### The records
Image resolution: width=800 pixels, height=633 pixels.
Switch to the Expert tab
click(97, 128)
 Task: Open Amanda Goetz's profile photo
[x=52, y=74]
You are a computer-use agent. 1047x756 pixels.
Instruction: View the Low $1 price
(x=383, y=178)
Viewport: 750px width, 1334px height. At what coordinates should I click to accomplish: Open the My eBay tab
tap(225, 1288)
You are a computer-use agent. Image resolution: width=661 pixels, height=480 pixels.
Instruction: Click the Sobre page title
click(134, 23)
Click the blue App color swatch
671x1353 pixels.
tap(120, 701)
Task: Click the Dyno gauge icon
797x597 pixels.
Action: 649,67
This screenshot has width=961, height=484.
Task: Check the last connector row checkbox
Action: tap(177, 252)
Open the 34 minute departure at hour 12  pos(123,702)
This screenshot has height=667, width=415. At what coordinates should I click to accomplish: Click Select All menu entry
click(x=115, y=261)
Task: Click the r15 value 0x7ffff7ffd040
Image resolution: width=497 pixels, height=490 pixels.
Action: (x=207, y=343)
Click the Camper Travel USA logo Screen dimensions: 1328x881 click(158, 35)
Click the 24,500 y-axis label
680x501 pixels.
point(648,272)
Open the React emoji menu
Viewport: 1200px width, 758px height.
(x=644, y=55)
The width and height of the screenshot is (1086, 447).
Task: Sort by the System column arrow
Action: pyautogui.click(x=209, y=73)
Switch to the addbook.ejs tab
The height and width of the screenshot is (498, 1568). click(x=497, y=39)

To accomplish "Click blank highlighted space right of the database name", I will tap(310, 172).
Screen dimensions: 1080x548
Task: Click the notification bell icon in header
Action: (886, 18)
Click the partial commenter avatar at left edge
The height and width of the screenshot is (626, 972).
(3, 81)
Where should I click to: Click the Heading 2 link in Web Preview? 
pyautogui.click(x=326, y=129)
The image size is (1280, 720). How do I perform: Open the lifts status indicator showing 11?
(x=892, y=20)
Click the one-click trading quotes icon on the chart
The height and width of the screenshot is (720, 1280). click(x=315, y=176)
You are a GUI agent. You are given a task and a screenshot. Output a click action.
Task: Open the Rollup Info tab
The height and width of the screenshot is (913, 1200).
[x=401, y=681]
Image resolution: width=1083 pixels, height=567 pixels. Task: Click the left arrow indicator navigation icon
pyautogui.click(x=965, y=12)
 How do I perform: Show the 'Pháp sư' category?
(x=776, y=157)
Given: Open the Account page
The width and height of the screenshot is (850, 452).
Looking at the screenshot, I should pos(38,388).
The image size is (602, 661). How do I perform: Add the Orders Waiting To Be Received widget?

### What you need to do
If a line above contains the word "agent", list it.

### Answer to the problem
You are a computer-use agent. 1047x756 pixels.
You are a computer-use agent. Image resolution: width=661 pixels, height=480 pixels.
You are a GUI agent. You are given a task and a screenshot. Output a click action.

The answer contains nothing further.